Franz_Refle · September 9, 2019, 12:58pm

@bei:full ack to your description of failure condition and trigger.
I only wonder why the TTIG is rebooting if WLAN outage lasts longer then a second …
My Findings are as follows:

if WLAN Outage < 1 sec then reconnect, – no problems
if WLAN Outage > 1 sec and shorter then about 10 sec then reboot, reconnect, – problems
if WLAN Outage > 10 sec then reboot, 1st reconnect fails, 2nd reconnect success, – no probs

Ist this reboot after 1 sec WLAN Outage normal behaviour of the TTIG or is it caused by a flaw ?
The problem seems to me the 1st reconnect after a reboot, but I’m not the big SW Engineer, knowing the TTIG FW in Detail … only hobbyist. Logs of this behaviour are reproducable.
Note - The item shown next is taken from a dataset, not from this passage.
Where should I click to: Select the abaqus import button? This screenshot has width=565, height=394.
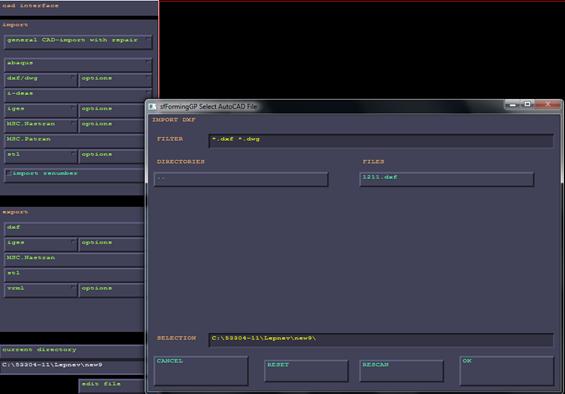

UdLoRa · September 9, 2019, 2:04pm

This is why I did not answer yet . It needs some time, however I will do it soon.
However, I see there is definitely a batch of TTIGs with problems. Mine was one of the first, although not taken at the conference.

By the way, for me the NOC provides coordinates, metadata in packets do not.

bei · September 9, 2019, 2:09pm

I don’t see any problem on the TTIG side. Dropping the connection uncleanly and re-establishing it shortly thereafter is not an uncommon case in networking which the server should be able to handle gracefully.

Franz_Refle · September 9, 2019, 2:43pm

@bei: full ack, server should be able to handle this …
I’m only in doubt, if there’s a need to reboot the hole gateway 1 sec after WLAN is lost …
is this behavior normal ?

Both events, a short powerl loss and also a short WLAN loss may occur sometimes in real life …
But those two events aren’t handled correct either by server or by gateway … thats my problem

Can’t find a workaround

hilltronic · September 9, 2019, 3:17pm

Hi Guys,

i just installed my brand new TTIG and have problems with letting my Testdevice Join.

If placed in a location that only the TTIG can receive it, it doesnt Join, even if i can see in the console all the Join Requests and also the Accept answers.

Than i placed the device on a different location where it could be heard from other gateways and it could join there.
The only diference i can see that Date on my gateway is 1970… Could this be the reason for not able to Join?

(Before i came to this 1970 problem i created this post (sorry)

Thanks for help
Wolf.

jpmeijers · September 9, 2019, 3:33pm

TTN Mapper has been updated to use the gateway-data API and not the noc API. Things Indoor Gateways should therefore start to appear on TTN Mapper.